— The task —
Return each line of the data below that contains the word "what", copied in full.

◆ ◆ ◆

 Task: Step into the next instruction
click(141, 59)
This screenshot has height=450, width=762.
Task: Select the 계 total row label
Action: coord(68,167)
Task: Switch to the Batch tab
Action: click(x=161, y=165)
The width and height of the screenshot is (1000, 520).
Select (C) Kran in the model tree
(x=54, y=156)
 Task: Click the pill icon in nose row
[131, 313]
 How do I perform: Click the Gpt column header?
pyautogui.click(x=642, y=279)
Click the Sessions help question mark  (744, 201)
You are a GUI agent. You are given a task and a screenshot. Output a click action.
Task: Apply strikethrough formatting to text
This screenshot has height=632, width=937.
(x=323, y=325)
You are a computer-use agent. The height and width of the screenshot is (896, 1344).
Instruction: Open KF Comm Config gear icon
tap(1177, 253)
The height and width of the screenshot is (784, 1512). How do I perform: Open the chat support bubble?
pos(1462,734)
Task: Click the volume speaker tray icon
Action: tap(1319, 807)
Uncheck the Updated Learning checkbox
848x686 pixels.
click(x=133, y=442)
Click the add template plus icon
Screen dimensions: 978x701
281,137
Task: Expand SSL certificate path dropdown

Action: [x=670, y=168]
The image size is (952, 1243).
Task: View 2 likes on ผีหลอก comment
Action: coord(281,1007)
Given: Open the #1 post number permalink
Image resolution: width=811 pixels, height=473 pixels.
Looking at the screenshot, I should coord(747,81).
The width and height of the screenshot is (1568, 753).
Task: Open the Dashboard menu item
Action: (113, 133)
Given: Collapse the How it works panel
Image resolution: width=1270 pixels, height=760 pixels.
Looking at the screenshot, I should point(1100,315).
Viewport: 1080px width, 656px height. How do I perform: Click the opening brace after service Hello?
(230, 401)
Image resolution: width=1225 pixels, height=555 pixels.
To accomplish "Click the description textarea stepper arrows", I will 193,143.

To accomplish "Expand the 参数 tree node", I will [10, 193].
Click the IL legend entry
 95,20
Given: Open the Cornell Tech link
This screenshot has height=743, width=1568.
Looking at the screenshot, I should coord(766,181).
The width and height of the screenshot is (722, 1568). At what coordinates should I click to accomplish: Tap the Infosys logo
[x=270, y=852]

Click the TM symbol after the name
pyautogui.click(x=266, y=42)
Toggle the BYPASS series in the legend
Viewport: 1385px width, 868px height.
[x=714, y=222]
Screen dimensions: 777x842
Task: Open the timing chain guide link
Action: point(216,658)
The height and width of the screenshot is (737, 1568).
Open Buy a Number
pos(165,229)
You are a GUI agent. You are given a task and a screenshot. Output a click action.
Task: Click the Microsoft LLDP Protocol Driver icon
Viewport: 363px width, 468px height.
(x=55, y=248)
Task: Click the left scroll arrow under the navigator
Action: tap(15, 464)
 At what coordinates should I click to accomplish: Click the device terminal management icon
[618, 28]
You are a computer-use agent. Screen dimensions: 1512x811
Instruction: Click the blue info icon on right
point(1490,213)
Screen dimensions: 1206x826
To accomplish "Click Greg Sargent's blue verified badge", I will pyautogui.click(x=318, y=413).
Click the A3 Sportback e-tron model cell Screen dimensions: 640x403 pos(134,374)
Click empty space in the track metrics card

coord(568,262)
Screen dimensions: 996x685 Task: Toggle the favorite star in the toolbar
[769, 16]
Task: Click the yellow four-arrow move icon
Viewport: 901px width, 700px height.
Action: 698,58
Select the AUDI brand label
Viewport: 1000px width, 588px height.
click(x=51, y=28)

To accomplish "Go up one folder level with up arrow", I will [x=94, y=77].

◆ ◆ ◆

— Solution —
The width and height of the screenshot is (722, 1568). At what coordinates should I click to accomplish: Tap the Infosys logo
 At what coordinates should I click to accomplish: Click the device terminal management icon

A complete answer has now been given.